Il 2 marzo seguente capitò d'improvviso a Roma l'imperatore; il papa sgomento fuggì a Gaeta, sua patria. Falliti i tentativi d'un accordo, Enrico V convocò il popolo in San Pietro e fece eleggere papa l'arcivescovo di Braga in Portogallo, Maurizio Burdino, che si chiamò Gregorio VIII. In Francia, dove erano vecchi motivi d'inimicizia verso l'Impero, trovò rifugio, dopo un breve ritorno a Roma, Gelasio II, che a Vienne in un concilio ribadì le sentenze contro i vescovi scismatici, contro l'imperatore e i suoi fedeli. Quando Gelasio II venne a morte, gli fu dato per successore un Francese, il già ricordato Guido, arcivescovo di Vienne, che aveva pronunciato la scomunica contro Enrico V, mentre tutti erano intimiditi. Il nuovo papa prese il nome di Callisto II. Tuttavia in costui E. incontrò il papa della conciliazione e di conciliazione il nuovo eletto disse la prima parola. Convocò in Francia, a Reims, un concilio (20-29 ottobre 1119), cui furono invitati i rappresentanti imperiali; furono gettate le prime basi dell'accordo, che fu raggiunto soltanto due anni dopo. Certo gli eventi maturatisi in Italia per l'energia di Callisto II giovarono allo scopo: Callisto II col favore dei Normanni entrò a Roma e umiliò l'antipapa, che finì miseramente. In Germania vescovi e principi minacciarono ad E. gravi opposizioni, se non si fosse riconciliato con la Chiesa. Così si venne, prima coi colloqui di Würzburg (1121), poi con le deliberazioni dell'assemblea di Worms (settembre 1122), alla presenza del papa e dell'imperatore, al famoso concordato, per cui E. rinunciò a ogni investitura mediante l'anello e il pastorale e a qualsiasi ingerenza nelle elezioni e consacrazioni episcopali, promise la restituzione delle terre e dei diritti di collazione regia, che durante il lungo conflitto erano stati avocati all'Impero, assicurò infine la sua devozione e fedeltà alla Chiesa. Callisto II da parte sua acconsentì che le elezioni dei vescovi e degli abati in Germania si facessero, ma senza simonia e senza violenza, alla presenza dei delegati regi, affinché, in caso di dissenso, previo il consiglio del metropolita e dei suoi suffraganei, il re potesse accordare il suo appoggio al più degno e l'eletto potesse ricevere, mediante l'investitura laicale, i beni e i diritti che al re piacesse di conferire.

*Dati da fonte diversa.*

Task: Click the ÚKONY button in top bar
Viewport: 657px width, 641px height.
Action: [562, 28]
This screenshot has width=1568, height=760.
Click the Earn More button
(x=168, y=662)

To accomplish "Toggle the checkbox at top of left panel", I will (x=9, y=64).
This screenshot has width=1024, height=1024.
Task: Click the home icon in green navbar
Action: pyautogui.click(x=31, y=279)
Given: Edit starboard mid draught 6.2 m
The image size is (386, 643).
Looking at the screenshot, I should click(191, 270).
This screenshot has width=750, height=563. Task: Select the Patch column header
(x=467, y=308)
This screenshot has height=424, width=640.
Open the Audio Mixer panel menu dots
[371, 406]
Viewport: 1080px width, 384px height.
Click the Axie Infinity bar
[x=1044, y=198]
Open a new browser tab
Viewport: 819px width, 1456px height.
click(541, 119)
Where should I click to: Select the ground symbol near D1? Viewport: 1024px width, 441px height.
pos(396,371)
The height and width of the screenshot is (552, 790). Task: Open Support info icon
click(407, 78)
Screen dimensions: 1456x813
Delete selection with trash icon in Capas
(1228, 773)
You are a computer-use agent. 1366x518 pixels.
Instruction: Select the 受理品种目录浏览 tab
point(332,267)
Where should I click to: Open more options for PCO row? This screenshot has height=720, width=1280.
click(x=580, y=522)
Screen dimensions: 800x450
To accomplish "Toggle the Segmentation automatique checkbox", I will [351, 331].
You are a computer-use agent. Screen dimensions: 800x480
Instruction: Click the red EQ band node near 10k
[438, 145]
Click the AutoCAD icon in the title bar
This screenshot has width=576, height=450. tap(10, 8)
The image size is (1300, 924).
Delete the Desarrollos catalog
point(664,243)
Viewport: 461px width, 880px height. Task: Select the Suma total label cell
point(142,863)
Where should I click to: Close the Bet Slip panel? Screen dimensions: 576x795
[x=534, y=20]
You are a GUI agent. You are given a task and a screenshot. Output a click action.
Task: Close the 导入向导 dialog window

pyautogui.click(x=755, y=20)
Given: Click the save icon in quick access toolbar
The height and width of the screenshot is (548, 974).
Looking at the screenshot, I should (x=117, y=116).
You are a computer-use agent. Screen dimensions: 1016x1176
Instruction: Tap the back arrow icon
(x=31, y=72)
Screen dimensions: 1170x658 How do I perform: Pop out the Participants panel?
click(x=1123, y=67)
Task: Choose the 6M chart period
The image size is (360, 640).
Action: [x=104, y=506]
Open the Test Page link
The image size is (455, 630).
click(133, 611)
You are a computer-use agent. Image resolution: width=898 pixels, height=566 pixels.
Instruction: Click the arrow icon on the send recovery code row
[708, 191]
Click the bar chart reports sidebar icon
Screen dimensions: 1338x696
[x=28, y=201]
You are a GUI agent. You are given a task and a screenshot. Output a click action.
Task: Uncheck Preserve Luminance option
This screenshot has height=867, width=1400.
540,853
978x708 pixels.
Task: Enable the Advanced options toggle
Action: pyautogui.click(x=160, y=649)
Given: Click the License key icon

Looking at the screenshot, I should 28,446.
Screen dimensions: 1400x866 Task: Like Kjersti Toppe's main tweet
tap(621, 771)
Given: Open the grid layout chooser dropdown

L'Impero aveva perduto la partita e il suo prestigio non poté non risentirne gli effetti; tuttavia se la chiesa romana sfuggì alla diretta ingerenza imperiale, non le si sottrasse la chiesa tedesca. Questa dopo tutto sente che la sua causa è intimamente legata alla corona e non crea più al sovrano serî imbarazzi. Il conflitto aveva invece messo in evidenza uno spirito d'intraprendenza insolito, che non aveva tanto motivi religiosi, quanto finalità politiche spiccate nella vicina monarchia di Francia. E. volle combatterla, assicurandosi l'appoggio del suocero, il re d'Inghilterra; ma nell'impresa oltre Reno si trovò di contro forze ingenti e bene agguerrite e dovette battere in ritirata. Poco tempo dopo E. morì ad Utrecht (23 maggio 1125). Come suo padre, fu sepolto a Spira. Per ambizione aveva umiliato il genitore e si era alleato con la Chiesa; ma fatto re ne condivise la politica. Non mancò d'energia nella lotta contro i riottosi dell'interno; ma non lasciò la Germania in pace, fece perdere alla causa dell'Impero molto terreno in Italia, specialmente nel Mezzogiorno, e per forza di circostanze s'indusse lui pure a favorire i progressi delle comunità cittadine, specie tra noi.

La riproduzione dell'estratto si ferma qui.